Still Learning to Code

Qizmt – MapReduce on Windows

A very interesting announcement by the folks at MySpace:

Today, we are open-sourcing Qizmt, an internally developed framework for distributed computation created by the Data Mining team here at MySpace. Qizmt can be used for many operations that require processing large amounts of data such as collaborative filtering for recommendations and analytics.

Contrary to what many of the tech pundits are reporting, this is not a recommendation engine. It is an implementation of MapReduce written for windows.

This opens up a nice set of options which are generally not available to developers on Windows. Heck, even bing appears to leverage Hadoop.

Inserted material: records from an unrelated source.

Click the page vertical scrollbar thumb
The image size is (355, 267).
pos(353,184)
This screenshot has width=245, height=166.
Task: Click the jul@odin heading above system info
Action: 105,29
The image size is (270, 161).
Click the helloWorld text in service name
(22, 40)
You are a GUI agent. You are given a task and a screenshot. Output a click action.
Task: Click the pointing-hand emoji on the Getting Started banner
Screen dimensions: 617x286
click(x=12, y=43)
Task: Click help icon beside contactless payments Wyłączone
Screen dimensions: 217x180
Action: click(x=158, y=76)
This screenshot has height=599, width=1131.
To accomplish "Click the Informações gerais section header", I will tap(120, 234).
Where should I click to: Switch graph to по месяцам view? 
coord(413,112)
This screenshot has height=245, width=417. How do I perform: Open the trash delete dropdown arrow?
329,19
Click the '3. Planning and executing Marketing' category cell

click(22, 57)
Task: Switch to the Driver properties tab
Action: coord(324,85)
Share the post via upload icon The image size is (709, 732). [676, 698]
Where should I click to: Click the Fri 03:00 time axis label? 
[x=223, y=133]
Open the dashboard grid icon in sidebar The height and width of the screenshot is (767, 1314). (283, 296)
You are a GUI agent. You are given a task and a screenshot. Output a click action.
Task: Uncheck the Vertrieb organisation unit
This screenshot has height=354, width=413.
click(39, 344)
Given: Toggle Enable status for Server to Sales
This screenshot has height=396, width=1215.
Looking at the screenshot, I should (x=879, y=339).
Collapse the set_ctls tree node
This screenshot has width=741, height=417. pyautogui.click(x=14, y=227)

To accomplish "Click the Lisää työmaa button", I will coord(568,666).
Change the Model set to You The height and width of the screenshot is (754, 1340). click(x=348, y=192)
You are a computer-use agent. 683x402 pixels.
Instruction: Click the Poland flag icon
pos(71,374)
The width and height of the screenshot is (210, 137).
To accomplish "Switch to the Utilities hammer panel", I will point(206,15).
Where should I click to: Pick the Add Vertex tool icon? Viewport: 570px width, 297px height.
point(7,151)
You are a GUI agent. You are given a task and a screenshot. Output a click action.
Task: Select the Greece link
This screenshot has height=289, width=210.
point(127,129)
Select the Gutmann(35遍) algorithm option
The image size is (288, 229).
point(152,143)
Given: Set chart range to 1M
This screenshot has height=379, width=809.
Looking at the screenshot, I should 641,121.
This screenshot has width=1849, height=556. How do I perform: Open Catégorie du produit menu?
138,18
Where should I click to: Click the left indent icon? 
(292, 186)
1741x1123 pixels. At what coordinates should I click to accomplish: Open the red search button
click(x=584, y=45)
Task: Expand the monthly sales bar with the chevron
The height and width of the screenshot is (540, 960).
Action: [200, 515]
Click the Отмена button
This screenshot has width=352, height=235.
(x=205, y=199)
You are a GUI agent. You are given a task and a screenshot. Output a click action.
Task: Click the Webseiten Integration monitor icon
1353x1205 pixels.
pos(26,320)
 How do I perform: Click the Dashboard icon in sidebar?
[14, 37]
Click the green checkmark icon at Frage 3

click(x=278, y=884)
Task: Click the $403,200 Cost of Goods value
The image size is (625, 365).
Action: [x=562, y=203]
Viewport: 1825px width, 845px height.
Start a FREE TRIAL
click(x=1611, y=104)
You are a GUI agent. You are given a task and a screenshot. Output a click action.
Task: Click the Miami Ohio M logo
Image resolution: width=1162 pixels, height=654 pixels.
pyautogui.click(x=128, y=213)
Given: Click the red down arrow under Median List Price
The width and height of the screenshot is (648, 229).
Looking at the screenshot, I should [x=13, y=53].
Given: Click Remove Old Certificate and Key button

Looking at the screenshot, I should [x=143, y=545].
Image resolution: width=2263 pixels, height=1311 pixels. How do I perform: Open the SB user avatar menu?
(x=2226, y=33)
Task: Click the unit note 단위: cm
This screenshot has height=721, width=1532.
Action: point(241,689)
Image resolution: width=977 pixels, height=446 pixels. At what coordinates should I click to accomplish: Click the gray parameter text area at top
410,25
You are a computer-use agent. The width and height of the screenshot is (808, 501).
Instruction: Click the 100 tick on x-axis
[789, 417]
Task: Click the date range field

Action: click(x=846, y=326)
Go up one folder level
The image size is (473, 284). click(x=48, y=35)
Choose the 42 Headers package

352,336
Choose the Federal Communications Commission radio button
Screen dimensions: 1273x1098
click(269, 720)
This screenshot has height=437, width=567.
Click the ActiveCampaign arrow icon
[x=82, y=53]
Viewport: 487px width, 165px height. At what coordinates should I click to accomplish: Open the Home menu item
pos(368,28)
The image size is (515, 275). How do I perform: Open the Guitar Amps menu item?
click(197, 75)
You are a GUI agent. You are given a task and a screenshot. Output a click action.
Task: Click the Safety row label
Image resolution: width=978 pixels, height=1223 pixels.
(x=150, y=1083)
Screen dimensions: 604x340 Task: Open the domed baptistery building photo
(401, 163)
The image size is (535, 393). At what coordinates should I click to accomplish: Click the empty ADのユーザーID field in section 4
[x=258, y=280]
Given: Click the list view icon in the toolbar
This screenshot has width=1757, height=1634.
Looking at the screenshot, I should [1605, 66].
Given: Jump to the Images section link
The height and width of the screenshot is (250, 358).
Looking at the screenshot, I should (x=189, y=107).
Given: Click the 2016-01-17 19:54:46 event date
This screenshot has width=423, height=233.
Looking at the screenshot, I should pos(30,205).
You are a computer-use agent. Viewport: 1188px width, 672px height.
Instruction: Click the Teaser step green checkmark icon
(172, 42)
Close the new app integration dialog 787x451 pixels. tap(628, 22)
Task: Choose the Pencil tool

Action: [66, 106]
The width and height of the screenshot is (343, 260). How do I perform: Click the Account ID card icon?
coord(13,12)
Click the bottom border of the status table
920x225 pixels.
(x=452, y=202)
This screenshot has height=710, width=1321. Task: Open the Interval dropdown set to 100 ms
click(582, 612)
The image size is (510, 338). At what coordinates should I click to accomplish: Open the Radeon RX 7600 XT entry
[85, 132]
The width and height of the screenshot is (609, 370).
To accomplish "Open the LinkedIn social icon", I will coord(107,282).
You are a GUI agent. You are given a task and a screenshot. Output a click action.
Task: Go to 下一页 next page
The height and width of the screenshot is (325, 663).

The release is listed as Alpha, but contains a nice set of features:

  • Rapidly develop mapreducer jobs in C#.Net
  • Easy Do-It-Yourself Installer
  • Built-in IDE/Debugger
  • Automatically colors heap allocations in red
  • Autocomplete for rapid mapreducer development
  • Step through and debug mapreducer jobs directly on target cluster
  • From any machine in a cluster:
  • Edit mapreducer jobs
  • Debug mapreducer jobs
  • Execute mapreducer jobs
  • Administer mapreducer jobs
  • Delta-only exchange option for Mapreduce jobs
  • Configurable data-redundancy/machine level failover
  • Easily add machines to a cluster to increase processing power and capacity
  • CAC (Cluster Assembly Cache) for exposing .Net DLLs to mapreduce jobs
  • Three kinds of jobs
  • Mapreduce – Set-based logic on large amounts of data
  • Remote – For problems that don’t fit into the mapreducer mold
  • Local – For orchestrating a pipeline of Mapreducer and Remote jobs
  • Three ways to exhange data durring mapreduce
  • Sorted – key/value pairs are evenly sorted accross the cluster
  • Grouped – like key/value pairs make their way to same reducer but not sorted
  • Hashsorted – super fast way to sort random data

You can grab the code from Google Code.